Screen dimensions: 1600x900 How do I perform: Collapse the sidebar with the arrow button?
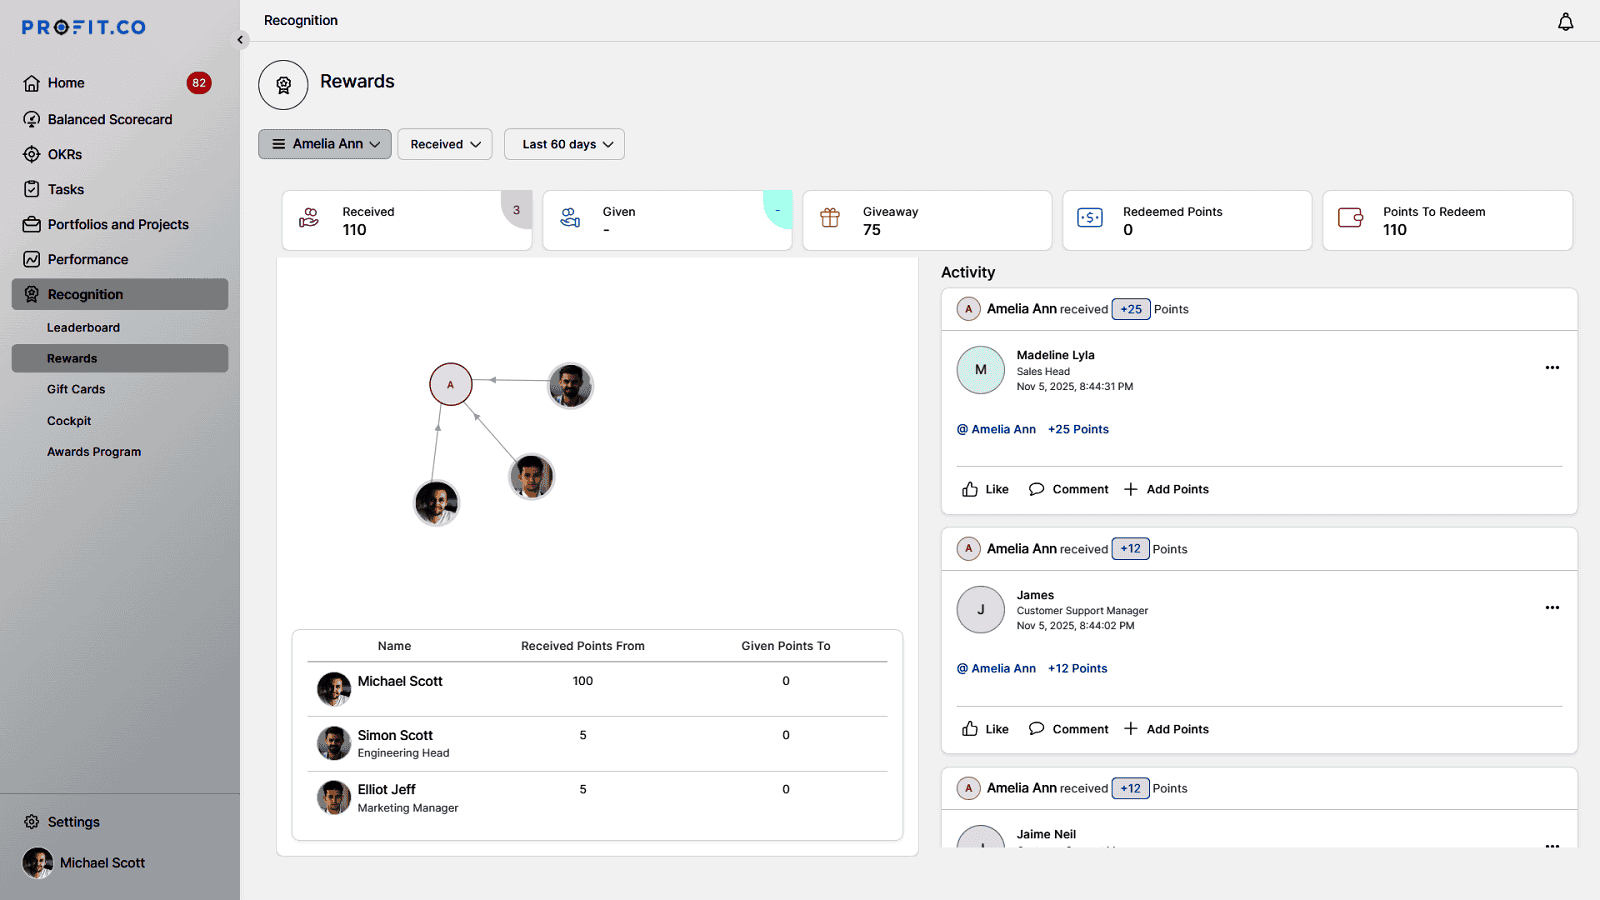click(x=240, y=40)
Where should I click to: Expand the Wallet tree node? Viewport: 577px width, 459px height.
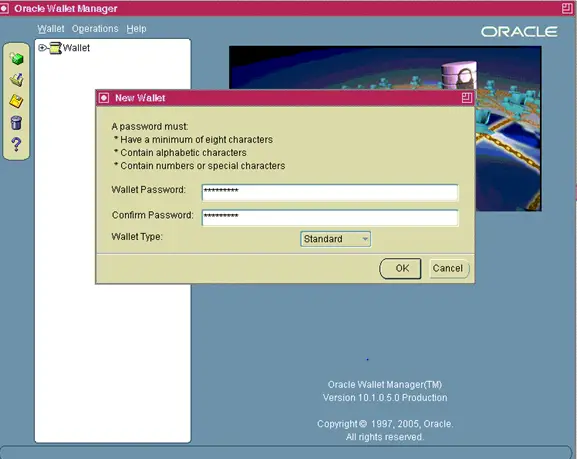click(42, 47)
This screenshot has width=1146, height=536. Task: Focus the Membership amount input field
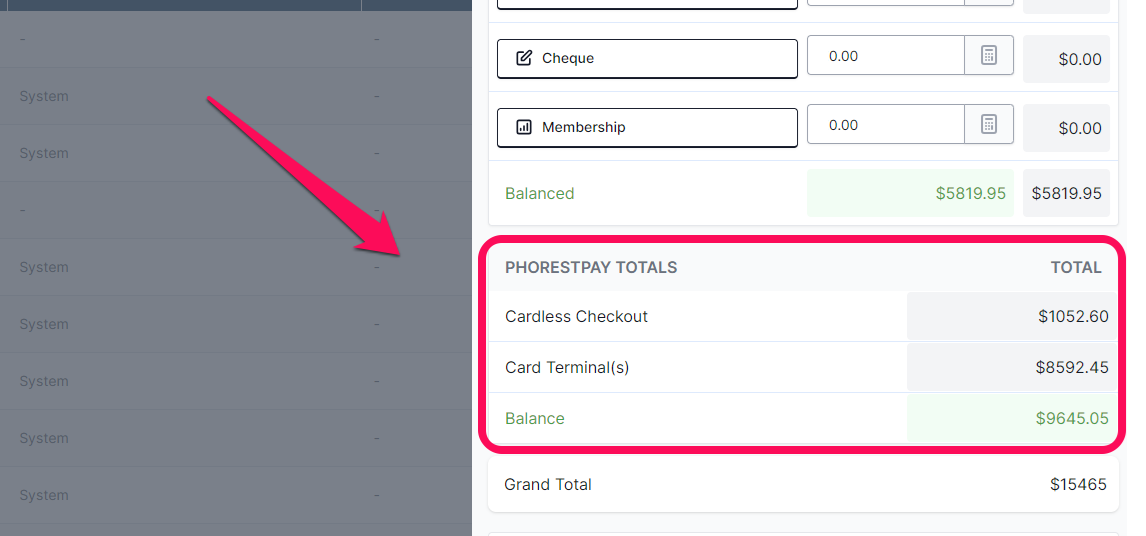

- - -

** Task brief **
Copy out every one of the records above, requests included, and add 44 to each coordinate in the answers. Leave the pictures out.

** Solution for this problem **
Screen dimensions: 1600x900 How do I perform: Collapse the sidebar with the arrow button?
click(x=284, y=84)
Where should I click to: Expand the Wallet tree node? Viewport: 577px width, 459px height.
click(86, 91)
This screenshot has width=1146, height=536. Task: Focus the Membership amount input field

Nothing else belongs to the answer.